A la fin du concert, nous réalisons que pratiquement personne n'a toussé à ce concert - je n'ai compté que quatre "rrhhheuuuurph", pendant toute la soirée. J'émets alors la théorie que le Philharmonique de Berlin doit sérieusement intimider ses spectateurs, certainement terrorisés à l'idée d'être foudroyés par le fantôme de Karajan. Quelques instants plus tard, j'ai l'occasion de vérifier ma théorie : l'ami mélomane-musicien a ses entrées, et nous nous retrouvons dans les loges. Cernée par des dizaines de musiciens en train de se changer / trimballer d'immenses étui à contrebasses, je n'en mène pas large.
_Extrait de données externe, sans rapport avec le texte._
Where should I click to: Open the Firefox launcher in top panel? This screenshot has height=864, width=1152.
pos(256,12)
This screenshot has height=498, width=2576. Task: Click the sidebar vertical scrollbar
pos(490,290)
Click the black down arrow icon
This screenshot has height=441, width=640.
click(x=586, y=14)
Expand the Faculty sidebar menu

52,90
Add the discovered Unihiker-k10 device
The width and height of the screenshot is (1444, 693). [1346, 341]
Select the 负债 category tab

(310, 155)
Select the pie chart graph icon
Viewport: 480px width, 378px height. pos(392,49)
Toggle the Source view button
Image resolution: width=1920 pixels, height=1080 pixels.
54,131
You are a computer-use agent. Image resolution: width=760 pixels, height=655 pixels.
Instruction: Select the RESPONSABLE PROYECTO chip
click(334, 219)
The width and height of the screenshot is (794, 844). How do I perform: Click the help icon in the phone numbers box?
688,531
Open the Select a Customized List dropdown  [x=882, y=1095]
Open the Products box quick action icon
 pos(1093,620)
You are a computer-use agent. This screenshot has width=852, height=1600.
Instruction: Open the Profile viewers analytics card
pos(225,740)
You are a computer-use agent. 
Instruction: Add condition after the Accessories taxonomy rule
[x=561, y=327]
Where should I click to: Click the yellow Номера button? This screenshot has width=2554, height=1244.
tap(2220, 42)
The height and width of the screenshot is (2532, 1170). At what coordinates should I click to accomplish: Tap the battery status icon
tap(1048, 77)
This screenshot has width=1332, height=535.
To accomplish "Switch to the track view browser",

Au bord de la panique, je me retrouve en train de serrer la main à un très courtois premier violon qu'on me présente (du Philharmonique de Berlin ! parlant français sans accent ! amateur de baroque ! élève de Heifetz !), à sourire timidement aux musiciens que l'on croise, que manifestement nous gênons - ca prend de la place un violoncelle. Après avoir franchi l'embouteillage qui entoure Simon Rattle, et fait un grand sourire à Mitsuko Uchida, qui sautille en souriant de toutes ses dents, nous descendons l'escalier de service derrière un vieux monsieur que je crois déjà avoir vu quelque part : "mais si! Tu connais!" Euh non, je ne vois pas. "Ivry Gtlis, voyons!" . Oups. Il ne reste plus qu'à traverser le long couloir de l'entrée rue Daru, en affichant un air digne et serein, alors que des dizaines de musiciens (du philharmonique de Berlin!) s'y massent.

Pfiou, en effet, c'est intimidant.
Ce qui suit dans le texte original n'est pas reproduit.